*** EXERCISE DATA Section Begins ***

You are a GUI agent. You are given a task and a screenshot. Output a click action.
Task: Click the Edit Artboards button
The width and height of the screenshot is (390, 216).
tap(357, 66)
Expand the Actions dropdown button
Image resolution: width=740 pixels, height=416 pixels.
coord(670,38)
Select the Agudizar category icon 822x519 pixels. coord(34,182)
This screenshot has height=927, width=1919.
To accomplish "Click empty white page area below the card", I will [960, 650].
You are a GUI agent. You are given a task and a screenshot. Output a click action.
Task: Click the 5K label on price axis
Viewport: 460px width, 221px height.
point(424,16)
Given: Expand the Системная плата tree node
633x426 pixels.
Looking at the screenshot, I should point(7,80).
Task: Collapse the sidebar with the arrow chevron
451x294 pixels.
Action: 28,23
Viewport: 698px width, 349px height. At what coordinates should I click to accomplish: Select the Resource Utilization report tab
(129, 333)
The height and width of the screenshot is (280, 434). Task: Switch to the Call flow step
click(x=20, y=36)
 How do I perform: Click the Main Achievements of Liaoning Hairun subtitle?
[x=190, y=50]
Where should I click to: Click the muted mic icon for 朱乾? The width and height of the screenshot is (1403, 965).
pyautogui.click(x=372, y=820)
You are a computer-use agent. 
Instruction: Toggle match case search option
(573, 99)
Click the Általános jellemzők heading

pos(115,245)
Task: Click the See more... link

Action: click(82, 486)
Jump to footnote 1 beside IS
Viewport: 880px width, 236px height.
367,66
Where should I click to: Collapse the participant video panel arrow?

*** EXERCISE DATA Section Ends ***

▸ WHAT YOU NEED TO DO:
Go line by line through the data, copying each one that contains the word "Collapse".

▸ SOLUTION FOR THIS TASK:
Task: Collapse the sidebar with the arrow chevron
Where should I click to: Collapse the participant video panel arrow?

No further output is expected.